• [TRY IT] Copy each line of the records below that has "width" in it.

• [EXERCISE MATERIAL]
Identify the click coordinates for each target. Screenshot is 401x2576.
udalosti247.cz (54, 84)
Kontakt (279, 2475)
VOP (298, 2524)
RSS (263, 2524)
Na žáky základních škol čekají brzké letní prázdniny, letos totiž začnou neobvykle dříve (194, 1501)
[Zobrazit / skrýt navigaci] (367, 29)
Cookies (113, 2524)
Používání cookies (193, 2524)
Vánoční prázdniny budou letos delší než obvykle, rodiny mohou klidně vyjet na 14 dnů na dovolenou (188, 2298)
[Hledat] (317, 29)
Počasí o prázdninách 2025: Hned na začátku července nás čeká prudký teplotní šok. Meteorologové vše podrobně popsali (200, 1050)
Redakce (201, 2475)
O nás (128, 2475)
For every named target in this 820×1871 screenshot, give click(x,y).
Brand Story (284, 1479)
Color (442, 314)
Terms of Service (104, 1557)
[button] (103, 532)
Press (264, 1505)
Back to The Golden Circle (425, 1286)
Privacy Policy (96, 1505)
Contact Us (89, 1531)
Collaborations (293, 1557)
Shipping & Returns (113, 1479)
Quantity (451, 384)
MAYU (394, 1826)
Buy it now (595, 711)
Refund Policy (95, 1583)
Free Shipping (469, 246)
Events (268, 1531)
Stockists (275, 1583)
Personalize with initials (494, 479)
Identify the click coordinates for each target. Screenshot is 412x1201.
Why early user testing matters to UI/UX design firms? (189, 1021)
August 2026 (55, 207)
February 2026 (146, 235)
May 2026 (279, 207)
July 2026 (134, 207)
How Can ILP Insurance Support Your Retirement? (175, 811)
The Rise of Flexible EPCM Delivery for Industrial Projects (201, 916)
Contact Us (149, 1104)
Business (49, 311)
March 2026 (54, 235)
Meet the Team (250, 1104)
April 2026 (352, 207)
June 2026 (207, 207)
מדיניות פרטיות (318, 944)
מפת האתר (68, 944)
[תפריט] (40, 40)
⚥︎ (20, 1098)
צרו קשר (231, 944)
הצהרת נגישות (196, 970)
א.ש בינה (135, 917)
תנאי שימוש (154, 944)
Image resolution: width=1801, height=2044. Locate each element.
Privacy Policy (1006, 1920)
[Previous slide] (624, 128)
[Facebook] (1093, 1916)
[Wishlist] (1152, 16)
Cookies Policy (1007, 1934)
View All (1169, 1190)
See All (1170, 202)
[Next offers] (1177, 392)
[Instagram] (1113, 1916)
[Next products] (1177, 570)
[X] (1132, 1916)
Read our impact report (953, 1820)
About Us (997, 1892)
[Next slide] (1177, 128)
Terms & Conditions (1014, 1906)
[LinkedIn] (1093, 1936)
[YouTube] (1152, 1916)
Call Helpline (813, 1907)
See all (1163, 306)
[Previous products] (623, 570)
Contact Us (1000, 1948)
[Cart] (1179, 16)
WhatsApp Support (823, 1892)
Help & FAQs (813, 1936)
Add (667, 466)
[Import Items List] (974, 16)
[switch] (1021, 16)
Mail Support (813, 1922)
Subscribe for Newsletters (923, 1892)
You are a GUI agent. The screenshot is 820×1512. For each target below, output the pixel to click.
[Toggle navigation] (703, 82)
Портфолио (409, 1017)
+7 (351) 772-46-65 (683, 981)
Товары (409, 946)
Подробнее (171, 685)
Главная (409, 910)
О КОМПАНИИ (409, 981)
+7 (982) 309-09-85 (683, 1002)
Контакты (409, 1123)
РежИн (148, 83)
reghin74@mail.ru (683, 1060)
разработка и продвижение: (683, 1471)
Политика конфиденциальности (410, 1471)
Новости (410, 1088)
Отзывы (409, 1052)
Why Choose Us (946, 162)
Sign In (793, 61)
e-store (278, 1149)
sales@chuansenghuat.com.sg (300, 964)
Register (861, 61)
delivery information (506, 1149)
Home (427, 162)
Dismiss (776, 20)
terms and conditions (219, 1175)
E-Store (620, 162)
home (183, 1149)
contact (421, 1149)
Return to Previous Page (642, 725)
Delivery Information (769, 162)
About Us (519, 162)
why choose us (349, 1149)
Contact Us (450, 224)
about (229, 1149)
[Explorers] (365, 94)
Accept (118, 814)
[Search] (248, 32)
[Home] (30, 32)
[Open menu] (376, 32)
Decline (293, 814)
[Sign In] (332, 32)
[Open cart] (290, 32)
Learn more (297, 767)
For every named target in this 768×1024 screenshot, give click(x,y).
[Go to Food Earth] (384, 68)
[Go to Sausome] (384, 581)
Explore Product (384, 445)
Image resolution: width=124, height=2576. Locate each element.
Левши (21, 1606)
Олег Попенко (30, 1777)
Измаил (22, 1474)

• [WRITTEN RESPONSE]
Image resolution: width=1801, height=2044. Locate each element.
Image resolution: width=124, height=2576. Locate each element.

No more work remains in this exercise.